Superintendent Keith Perrigan said at the beginning of the school year, they started seeing assignments coming in that were impacted by AI.
“We would rather be on the front end of it trying to determine what is beneficial and helpful rather than on the back end trying to clean up a mess because artificial intelligence has negatively infected our school environment,” Perrigan said.
Perrigan said they are trying to identify the ways AI can be helpful to the school system, instead of harmful.
“What we don’t want to do is take away from our students’ educational experience and make work too easy because they’re having the artificial intelligence do their work for them,” Perrigan said. “However, if artificial intelligence can be an assistance to help make the work that they’re doing better or more understandable to them as a student, that’s what we’re looking for.”
During the presentation, Dr.
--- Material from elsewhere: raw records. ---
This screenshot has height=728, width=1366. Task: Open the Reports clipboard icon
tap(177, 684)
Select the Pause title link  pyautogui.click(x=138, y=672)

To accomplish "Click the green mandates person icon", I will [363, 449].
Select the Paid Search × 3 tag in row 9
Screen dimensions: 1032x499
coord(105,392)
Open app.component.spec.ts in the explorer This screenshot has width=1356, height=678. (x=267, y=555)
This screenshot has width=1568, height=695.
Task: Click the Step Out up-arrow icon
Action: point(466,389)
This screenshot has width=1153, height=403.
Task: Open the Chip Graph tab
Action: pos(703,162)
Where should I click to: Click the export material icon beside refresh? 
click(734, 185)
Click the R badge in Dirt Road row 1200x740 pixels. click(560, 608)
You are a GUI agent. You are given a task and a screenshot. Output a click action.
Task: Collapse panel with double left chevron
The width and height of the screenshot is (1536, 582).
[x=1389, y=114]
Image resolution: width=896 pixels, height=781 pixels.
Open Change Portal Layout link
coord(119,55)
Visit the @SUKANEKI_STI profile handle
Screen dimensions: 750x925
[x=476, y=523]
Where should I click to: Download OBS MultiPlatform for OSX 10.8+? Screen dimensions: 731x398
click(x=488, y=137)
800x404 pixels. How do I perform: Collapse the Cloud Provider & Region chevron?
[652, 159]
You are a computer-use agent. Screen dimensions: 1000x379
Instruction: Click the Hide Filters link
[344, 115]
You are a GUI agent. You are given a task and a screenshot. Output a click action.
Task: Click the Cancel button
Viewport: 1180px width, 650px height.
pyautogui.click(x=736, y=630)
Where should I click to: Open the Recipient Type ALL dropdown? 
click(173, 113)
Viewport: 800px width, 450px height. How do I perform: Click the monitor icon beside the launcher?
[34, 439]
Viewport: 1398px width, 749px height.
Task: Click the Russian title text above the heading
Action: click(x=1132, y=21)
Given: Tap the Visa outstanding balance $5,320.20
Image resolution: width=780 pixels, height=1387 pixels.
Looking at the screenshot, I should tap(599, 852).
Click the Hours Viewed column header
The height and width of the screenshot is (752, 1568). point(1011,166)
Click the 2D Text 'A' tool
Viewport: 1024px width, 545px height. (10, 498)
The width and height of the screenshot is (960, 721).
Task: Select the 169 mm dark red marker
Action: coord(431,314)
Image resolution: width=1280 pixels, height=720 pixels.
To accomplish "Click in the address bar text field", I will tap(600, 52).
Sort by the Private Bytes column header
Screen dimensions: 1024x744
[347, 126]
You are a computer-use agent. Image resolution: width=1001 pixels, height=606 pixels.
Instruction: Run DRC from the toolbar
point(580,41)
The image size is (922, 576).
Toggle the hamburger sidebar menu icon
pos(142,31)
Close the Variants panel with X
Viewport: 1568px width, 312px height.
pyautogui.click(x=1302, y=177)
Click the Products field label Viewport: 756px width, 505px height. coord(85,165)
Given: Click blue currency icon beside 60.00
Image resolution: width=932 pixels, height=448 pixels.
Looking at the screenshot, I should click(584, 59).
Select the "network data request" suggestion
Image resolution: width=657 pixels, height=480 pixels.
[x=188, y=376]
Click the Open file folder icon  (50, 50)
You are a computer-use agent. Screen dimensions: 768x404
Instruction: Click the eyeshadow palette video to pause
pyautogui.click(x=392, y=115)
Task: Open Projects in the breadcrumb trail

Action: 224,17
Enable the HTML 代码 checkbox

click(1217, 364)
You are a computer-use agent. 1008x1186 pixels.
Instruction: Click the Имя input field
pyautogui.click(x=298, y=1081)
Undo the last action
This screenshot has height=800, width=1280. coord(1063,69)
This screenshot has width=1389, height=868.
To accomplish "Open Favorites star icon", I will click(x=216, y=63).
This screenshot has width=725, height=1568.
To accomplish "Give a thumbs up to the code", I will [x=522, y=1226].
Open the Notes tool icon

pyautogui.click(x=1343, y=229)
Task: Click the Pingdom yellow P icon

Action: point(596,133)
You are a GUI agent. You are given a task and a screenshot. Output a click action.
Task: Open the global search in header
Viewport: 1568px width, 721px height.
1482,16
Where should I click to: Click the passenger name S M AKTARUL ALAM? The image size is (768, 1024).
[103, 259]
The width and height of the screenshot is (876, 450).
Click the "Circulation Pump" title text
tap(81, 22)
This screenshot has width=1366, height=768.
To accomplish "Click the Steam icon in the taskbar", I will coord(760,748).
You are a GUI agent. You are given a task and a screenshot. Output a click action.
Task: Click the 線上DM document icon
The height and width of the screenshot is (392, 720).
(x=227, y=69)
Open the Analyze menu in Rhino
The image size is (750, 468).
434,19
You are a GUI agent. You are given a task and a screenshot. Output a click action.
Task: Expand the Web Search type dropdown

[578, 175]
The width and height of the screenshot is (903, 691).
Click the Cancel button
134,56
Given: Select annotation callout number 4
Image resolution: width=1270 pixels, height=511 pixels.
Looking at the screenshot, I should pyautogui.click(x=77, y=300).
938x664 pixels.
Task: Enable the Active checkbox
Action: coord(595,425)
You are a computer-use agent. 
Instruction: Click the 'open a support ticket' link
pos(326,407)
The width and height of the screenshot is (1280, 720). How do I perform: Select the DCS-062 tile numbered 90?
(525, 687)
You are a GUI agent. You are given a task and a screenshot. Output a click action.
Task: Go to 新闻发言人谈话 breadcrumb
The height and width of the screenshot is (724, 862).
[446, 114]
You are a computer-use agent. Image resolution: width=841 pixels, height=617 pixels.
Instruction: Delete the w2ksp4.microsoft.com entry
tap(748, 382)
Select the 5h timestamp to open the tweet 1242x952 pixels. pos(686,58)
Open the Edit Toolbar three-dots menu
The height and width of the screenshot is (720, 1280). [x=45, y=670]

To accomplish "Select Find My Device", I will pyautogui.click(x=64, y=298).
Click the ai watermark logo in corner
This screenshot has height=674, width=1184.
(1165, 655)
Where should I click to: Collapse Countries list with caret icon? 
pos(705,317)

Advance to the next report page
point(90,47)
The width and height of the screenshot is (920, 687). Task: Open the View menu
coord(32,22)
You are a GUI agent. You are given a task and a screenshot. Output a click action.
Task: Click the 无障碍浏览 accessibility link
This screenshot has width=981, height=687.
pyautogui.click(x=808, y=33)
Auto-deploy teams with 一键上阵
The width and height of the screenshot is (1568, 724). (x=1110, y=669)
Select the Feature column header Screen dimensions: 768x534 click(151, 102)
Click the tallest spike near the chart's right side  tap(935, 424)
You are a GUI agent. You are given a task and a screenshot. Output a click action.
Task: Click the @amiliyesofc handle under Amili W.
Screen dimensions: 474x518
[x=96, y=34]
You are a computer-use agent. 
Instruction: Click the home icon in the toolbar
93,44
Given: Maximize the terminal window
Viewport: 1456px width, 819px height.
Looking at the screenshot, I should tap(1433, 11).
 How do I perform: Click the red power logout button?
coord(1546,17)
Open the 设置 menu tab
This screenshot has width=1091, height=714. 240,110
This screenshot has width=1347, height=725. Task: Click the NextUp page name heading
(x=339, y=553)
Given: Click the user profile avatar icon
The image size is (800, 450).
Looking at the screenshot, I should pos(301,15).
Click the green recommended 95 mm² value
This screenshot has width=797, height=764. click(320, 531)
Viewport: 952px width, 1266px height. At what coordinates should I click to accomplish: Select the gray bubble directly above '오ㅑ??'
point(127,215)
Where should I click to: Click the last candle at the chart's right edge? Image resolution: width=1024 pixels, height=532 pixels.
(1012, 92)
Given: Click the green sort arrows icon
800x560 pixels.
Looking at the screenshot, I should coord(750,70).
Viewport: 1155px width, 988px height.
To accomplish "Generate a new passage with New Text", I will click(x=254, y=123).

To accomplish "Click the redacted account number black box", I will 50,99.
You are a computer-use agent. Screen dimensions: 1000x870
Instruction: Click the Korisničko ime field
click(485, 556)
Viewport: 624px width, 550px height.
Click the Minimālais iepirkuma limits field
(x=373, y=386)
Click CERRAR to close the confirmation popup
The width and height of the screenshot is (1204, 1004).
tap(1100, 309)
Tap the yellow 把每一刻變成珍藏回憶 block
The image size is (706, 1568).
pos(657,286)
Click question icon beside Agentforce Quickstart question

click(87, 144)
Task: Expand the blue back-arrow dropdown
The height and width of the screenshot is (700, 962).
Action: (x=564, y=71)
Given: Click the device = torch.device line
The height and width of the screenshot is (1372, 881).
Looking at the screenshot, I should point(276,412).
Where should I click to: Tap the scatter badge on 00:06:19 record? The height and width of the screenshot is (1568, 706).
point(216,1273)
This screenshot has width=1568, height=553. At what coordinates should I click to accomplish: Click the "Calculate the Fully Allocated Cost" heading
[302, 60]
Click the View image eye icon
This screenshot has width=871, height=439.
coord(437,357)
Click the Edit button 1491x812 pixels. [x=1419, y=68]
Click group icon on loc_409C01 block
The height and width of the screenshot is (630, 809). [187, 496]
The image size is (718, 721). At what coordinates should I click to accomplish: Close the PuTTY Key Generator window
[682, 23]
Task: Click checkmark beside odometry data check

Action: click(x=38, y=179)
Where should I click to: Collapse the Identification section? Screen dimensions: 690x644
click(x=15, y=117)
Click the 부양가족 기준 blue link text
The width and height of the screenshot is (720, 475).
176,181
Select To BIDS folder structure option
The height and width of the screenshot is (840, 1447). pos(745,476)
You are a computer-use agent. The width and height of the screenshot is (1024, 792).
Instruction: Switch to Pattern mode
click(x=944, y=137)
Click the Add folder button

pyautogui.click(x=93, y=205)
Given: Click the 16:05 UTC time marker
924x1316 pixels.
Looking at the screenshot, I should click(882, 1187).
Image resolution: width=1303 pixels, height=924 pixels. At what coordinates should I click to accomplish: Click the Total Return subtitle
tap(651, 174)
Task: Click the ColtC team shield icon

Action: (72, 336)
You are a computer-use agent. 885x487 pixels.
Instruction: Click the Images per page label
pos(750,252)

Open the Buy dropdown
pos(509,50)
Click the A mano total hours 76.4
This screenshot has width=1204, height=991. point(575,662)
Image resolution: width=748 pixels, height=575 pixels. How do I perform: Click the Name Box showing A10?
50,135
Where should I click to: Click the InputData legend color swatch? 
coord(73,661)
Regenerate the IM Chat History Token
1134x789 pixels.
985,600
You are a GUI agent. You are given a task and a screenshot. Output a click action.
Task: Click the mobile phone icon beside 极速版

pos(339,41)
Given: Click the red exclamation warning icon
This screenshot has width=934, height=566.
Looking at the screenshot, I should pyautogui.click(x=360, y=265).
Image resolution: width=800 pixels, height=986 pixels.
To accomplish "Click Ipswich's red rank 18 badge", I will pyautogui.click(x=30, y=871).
Tammy Williams, Supervisor of Innovation, Professional Development and Assessment, showed useful instructional AI tools.
The school system is running pilots in several high school classrooms to see how AI is being used.
Perrigan said one AI tool that is already in use is a translator app for students who don’t speak English as their first language.
“We’re using a lot of artificial intelligence translation so that those students can still be a part of the instruction that’s going on in the classroom without having an interpreter,” Perrigan said.
Williams spoke about how AI can be a useful tool for teachers as well.
“You can input the content that you are teaching into an AI tool and ask it to generate some driving questions,” Williams said. “You can ask it to create some assessments for you. You can do all of those things, but what you’ll find is that unless you put really great content, you don’t get really great content back out. And so hopefully that’s something that we’re teaching our students as well.”
Perrigan said on the last professional development day, an AI seminar was the most attended and the most highly rated by teachers.
“So there’s a lot of interest,” Perrigan said. “I won’t say all that interest is positive because a lot of our teachers, especially our English teachers, are very concerned and we are too. But what we want to do is try to identify those things that can be helpful, those things that can be harmful, and then be proactive instead of reactive.”